DescriptionAugust 19, 2019
The permutation test is an often used test procedure for determining statistical significance in brain network studies. Unfortunately, generating every possible permutation for large-scale brain imaging datasets such as HCP and ADNI with hundreds of networks is not practical. We present the novel transposition test that exploits the underlying algebraic structure of the permutation group in drastically speeding up the permutation test. If you are using either data or code below, please reference Chung et al. (2019), where the method is first published. The transposition can be further used in the rapid computation of twin correlations, which is traditionally computed using the intra-class correlations.

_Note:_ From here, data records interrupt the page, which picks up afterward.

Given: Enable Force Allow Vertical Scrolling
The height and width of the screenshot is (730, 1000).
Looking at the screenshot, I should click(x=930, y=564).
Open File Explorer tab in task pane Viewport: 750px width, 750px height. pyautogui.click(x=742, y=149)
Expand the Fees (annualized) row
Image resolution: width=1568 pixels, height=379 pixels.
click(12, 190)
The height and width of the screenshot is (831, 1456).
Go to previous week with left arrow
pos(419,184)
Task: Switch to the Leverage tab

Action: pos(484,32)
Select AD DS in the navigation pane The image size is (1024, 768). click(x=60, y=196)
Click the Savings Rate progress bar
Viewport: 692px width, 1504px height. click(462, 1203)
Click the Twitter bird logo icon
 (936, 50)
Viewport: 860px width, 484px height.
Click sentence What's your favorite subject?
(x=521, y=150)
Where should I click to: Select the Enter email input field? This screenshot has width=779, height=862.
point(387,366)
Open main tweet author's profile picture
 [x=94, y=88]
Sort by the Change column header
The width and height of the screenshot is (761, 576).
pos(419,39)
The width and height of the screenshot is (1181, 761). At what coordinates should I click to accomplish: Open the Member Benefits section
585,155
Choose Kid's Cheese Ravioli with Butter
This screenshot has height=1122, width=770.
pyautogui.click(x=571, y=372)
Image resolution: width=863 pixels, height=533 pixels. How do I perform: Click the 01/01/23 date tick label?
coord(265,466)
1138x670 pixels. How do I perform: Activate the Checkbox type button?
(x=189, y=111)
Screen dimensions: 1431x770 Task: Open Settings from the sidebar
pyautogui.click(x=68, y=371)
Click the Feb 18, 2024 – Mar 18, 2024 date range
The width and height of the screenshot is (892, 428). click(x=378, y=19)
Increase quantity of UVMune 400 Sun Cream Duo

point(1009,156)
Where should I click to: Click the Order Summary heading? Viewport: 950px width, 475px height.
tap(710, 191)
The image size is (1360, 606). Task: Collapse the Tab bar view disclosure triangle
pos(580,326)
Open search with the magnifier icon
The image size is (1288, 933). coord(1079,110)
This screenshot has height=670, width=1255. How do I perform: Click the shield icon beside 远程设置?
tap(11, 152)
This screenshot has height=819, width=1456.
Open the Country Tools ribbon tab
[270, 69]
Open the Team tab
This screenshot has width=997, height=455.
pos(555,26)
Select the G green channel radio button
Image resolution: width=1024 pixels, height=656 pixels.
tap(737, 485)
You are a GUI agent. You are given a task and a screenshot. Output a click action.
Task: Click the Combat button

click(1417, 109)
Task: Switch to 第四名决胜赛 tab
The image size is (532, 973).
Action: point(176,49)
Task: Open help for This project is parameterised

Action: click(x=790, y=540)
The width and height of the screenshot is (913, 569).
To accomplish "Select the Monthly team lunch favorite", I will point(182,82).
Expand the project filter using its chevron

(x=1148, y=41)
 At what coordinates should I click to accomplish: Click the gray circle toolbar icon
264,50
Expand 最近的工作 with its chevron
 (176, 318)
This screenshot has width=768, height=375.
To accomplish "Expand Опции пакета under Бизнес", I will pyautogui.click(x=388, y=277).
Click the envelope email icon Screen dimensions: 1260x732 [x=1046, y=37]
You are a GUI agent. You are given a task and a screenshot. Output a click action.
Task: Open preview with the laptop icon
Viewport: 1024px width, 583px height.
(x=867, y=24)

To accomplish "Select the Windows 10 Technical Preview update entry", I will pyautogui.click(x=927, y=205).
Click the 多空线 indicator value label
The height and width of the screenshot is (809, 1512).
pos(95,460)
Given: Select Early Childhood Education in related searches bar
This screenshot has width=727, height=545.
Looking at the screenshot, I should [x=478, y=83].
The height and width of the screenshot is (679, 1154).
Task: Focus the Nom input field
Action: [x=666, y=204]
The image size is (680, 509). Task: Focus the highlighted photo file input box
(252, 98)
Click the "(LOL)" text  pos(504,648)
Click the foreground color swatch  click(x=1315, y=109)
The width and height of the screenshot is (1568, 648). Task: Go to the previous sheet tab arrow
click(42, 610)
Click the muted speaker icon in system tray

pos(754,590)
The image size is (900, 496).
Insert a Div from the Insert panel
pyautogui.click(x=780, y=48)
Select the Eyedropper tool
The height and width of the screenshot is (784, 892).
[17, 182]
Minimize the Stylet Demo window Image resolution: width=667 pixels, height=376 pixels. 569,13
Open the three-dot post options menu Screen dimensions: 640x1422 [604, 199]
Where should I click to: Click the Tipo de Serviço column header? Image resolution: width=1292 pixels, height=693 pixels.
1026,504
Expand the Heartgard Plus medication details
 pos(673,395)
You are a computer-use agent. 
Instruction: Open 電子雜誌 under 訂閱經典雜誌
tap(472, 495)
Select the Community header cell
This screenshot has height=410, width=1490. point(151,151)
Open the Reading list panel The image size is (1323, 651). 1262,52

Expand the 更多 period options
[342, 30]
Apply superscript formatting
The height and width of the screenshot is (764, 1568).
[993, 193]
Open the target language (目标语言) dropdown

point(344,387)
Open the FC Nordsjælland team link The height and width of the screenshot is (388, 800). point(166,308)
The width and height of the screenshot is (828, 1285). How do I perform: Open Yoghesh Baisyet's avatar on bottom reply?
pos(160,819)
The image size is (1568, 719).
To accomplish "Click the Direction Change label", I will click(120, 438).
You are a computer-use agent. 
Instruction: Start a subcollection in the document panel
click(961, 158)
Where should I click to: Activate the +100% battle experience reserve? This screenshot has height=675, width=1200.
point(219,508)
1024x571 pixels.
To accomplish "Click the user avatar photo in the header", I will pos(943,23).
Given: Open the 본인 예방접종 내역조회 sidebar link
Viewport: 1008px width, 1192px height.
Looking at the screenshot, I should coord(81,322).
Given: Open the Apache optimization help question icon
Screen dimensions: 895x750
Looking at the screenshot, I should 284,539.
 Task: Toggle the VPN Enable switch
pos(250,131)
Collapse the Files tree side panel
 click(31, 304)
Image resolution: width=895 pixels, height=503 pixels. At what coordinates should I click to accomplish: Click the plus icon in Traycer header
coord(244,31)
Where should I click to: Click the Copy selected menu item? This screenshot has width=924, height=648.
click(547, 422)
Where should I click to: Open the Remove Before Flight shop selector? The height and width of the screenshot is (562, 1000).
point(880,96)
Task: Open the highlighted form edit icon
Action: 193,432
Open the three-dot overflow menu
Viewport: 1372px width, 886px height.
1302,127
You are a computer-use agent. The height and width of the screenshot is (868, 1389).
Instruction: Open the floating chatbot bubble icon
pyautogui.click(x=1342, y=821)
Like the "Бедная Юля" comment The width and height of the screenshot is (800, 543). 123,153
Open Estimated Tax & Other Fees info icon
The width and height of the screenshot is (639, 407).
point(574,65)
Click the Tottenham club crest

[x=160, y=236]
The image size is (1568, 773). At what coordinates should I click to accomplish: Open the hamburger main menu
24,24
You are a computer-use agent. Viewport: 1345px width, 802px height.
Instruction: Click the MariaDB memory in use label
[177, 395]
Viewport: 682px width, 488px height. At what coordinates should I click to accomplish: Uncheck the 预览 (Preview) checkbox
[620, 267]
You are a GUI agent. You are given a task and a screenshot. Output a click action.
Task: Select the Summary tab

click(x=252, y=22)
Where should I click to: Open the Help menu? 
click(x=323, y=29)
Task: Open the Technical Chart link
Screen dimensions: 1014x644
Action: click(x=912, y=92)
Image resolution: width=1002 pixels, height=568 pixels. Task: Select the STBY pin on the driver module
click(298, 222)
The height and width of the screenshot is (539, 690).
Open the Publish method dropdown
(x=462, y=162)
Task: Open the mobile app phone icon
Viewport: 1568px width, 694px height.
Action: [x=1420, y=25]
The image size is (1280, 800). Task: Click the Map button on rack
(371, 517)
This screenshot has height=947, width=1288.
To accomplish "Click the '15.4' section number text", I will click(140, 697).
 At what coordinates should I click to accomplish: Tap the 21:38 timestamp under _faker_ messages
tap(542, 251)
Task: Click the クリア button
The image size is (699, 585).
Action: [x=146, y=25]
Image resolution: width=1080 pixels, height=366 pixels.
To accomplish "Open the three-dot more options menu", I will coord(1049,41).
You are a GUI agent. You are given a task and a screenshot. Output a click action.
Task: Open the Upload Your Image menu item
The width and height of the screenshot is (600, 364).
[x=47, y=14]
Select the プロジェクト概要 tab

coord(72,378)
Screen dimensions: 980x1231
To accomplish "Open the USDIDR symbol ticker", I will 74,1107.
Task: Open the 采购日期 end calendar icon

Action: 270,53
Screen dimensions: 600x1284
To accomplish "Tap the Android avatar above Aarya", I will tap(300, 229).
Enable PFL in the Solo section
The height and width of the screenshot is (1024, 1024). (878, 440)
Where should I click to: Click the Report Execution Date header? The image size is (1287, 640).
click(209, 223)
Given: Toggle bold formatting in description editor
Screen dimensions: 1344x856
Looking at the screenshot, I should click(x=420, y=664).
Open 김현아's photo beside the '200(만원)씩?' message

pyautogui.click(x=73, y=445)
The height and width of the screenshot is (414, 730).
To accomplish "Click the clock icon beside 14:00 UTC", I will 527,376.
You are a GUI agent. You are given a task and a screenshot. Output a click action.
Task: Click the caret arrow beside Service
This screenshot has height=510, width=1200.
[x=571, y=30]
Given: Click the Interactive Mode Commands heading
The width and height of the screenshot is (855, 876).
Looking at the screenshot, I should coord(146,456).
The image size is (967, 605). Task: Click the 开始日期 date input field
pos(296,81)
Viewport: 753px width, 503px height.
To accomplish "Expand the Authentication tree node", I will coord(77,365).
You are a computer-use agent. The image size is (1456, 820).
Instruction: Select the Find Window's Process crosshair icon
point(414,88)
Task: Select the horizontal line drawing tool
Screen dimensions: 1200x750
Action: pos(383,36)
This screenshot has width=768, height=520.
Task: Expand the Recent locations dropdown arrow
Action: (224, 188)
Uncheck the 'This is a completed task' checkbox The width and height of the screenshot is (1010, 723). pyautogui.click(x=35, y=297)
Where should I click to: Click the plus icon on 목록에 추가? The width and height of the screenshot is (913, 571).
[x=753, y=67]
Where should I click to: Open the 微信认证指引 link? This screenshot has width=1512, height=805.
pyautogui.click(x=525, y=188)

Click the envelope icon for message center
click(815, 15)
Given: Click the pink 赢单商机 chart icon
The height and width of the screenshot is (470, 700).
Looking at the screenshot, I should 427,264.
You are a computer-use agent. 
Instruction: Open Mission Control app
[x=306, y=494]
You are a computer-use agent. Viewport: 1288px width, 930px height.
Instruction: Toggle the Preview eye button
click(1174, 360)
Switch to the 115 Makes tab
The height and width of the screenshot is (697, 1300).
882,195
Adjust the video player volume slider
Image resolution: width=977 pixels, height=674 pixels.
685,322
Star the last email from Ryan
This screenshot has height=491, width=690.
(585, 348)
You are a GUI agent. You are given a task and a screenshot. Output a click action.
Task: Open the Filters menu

The package will show how to perform the transposition test, which generates 100-1000 (depending on the sample sizes) more permutations than the standard permutation test in the same computational run time. The complete package is zipped into matlab.zip. The code SIMULATION.m will duplicate the simulation studies given in . Due to random nature simulation, the results vary. However, the codes can handle vector data. For more complex data such as images and graphs/networks, you need to vectorize the data first. The power point presentation of the method is given here.
1) Permutation test
August 19, 2019; December 5, 2021
For data vectors x and y, we define the test statistic as a function using the built-in inline.m function:
stat = inline('max(abs(mean(x)-mean(y)))').
This is the test statistic used in the simulation study of common 1-cycle basis in study . For two-sample t-stat used in study , we define
stat = inline('mean(x)-mean(y)).*sqrt(m*n*(m+n-2)./((m+n)*((m-1)*var(x)+(n-1)*var(y))))');
The standard permutation test is then performed by running
[stat_s, time_s] = test_permute(x,y,per_s, stat)
where per_s is the number of permutations. The function inputs function as an augment. The resulting statistical result is stored in stat_s. The run time of the test is stored in time_s.
Figure 1. Simulation result showing superior performance of the transposition test over the standard permutation test. Read Chung et al. (2019) for details.
2) Transposition test
August 19, 2019
The transposition test is done by running
[stat_t, time_t] = test_transpose(x,y,per_t, stat)
where and per_t is the number of permutations. The resulting two-sample t-stat result is stored in stat_t. The run time of the test is stored in time_t. test_transpose.m starts the sequence of random transpositions from the permutation of [x y].
Accelerating the convergence of the transposition testAugust 19, 2019
Chung et al. (2019) explained how to accelerate the convergence and avoids possible bias by interjecting the random permutations within the sequence of transpositions. That can be easily achieved by running iterations
[stat, time] = test_transpose(x,y,per_t/1000);
where the sequence of transpositions of length per_t are broken into 1000 independent sequences. The number of sequences needs to be determined empirically but the length of each sequence should be around 100-1000.
Transposition test on the whole brain or network
August 19, 2019
The transposition test on the whole brain or network can be done by vecotrizing data. Suppose we generated the following simulated vector data, where group 1 has m=10 subjects and group 2 has n=12 subjects over l=1000 voxels.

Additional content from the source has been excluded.